You got a Raspberry PI at home, but you don´t know what to do with it? With some very simple steps, you can turn it into a Gitlab Runner:

Install Gitlab Runner

curl -L https://packages.gitlab.com/install/repositories/runner/gitlab-runner/script.deb.sh | sudo bash
sudo apt-get install gitlab-runner

Get Gitlab Runner Token

  • Open your project on gitlab.com.
  • Go to Settings > CI/CD > Runners.
  • Search for “Set up a specific Runner manually”.
  • Copy the Registration Token.

Start Runner on your Raspberry Pi

The only thing you need to change is “YOUR-TOKEN”, that would be the Registration Token you just copied:

sudo gitlab-runner register -n \
    --url https://gitlab.com/ \
    --registration-token YOUR-TOKEN \
    --executor docker \
    --description "Fancy Runner" \
    --docker-image "docker:stable" \
    --docker-privileged

See it in action

You should now see the Runner right where you copied the Registration Token:

When you start a new pipeline build, your new Runner will pick it up:

Keep your Gitlab Runner up to date

Once in a while, you may want to update your Runner, which is pretty easy:

sudo apt-get update
sudo apt-get upgrade

What else?

  • Gitlab Runner commands
  • The Runner will work even after rebooting your Raspberry Pi.
  • Docker has to be installed to make this work.
  • Use “docker stats” to see the Runner stats while he is busy.
  • The Runner is locked to a specific project by default, but you can change the settings directly on Gitlab and enable it for other Projects too.
  • The enabled Runner will be used first, Shared Runners will only join if there is more than one job in parallel.
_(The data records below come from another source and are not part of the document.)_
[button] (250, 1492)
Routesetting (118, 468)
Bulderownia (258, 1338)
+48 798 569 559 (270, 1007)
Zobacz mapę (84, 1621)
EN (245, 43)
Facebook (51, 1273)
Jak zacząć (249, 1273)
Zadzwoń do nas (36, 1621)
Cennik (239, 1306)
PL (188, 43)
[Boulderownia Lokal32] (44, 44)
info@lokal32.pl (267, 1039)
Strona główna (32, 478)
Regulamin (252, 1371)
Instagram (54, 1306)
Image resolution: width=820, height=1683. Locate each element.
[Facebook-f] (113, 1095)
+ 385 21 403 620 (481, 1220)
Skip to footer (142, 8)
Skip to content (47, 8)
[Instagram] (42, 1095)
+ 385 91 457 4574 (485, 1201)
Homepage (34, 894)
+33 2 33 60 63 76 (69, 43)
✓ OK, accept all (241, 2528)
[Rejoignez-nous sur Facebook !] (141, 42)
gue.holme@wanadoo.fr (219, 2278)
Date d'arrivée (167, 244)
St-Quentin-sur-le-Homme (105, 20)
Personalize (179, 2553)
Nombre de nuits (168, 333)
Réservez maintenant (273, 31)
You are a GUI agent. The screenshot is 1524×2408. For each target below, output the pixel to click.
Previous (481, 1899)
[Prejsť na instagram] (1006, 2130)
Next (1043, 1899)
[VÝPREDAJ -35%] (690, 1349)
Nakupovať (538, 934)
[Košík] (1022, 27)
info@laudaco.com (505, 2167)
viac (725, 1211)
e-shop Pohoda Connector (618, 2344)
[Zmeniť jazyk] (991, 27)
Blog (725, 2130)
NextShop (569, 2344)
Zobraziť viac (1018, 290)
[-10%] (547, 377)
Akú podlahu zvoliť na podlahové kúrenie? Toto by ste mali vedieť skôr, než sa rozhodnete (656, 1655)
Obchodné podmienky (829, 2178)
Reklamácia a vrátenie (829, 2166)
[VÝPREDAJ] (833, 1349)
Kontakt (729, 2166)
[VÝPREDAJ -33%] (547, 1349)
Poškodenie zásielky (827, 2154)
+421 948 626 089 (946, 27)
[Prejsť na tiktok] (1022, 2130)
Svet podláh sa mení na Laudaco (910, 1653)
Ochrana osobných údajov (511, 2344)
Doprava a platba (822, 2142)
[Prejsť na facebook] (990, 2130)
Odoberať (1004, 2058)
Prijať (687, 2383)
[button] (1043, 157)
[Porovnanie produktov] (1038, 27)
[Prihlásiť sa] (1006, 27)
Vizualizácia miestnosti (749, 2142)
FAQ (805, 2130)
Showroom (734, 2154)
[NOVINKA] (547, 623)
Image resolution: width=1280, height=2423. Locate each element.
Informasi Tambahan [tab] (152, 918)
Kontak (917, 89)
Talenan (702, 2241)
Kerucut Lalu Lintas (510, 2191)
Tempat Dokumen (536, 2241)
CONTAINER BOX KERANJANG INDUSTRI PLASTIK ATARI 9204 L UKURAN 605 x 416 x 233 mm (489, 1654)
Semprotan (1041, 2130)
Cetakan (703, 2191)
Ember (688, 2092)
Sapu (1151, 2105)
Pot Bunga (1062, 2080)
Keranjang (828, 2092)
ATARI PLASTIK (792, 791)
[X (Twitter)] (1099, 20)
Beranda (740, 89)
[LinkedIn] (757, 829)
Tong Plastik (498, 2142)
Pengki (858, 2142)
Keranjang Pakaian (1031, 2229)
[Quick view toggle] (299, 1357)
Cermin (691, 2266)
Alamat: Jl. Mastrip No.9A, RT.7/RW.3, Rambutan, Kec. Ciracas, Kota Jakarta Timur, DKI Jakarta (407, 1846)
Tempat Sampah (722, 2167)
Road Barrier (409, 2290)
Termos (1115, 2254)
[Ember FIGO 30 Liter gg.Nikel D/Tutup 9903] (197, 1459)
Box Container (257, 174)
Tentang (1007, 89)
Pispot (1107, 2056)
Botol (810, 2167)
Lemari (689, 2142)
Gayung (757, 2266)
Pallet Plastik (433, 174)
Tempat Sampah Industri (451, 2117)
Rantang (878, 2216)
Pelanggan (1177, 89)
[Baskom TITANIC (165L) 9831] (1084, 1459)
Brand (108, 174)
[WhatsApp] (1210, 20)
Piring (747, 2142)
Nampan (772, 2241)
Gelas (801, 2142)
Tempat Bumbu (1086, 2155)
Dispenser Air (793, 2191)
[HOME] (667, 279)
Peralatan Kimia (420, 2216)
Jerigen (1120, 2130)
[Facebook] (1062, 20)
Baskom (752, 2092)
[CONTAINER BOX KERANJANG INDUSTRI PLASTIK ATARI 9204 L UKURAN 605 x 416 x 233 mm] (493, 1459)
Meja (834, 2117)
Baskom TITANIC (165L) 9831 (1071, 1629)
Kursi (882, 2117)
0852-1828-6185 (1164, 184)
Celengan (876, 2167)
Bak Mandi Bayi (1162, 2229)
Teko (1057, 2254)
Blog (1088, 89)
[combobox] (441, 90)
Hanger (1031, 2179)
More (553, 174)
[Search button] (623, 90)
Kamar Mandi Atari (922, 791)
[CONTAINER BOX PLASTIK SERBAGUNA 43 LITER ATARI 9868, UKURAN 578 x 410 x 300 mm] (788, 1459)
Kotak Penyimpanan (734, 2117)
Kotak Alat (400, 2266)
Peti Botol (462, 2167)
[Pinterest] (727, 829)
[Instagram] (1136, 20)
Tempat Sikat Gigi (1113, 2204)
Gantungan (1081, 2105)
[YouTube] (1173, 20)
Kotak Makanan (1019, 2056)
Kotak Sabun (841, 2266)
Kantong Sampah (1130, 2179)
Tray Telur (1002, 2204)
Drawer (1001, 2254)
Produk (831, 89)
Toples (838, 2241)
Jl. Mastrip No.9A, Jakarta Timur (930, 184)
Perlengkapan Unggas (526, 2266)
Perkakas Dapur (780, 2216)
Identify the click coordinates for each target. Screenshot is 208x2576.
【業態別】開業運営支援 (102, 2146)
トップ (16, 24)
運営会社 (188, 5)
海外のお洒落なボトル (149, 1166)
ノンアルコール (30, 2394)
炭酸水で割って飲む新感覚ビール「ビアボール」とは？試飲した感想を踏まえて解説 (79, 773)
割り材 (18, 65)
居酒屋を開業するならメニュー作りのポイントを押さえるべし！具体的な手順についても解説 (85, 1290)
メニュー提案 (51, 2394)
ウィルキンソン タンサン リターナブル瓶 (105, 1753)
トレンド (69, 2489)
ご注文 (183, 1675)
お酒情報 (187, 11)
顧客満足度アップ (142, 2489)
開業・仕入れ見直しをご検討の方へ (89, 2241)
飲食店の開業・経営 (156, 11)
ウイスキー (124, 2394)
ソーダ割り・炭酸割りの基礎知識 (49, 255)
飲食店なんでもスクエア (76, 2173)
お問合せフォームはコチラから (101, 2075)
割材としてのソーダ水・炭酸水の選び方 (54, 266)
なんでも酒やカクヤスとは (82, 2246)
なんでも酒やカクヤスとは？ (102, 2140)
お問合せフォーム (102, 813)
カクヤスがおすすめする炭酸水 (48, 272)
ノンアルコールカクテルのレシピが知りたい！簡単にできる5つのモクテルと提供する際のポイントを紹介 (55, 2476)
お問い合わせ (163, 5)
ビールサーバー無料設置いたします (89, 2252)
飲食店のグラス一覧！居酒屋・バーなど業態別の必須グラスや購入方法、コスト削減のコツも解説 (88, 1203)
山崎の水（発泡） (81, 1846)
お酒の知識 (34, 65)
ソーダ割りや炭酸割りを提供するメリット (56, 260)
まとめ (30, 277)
You can also disable Shared Runners though.
  • I suggest using a Raspberry Pi 3 (or newer).
  • It will be a lot slower than Gitlabs free Shared Runners (with 2000 free build minutes). The same scenario took 10min on a Raspberry Pi 3 instead of 2-3min (Shared Runner). But it´s still fun to have your own Runner on a Raspberry Pi!
  • If you need a more powerful Runner (maybe with several concurrent builds and stuff), you can use the exact same commands to install it on any Debian/Ubuntu/Mint machine!
  • You may need to increase the Swapfile if you get any errors.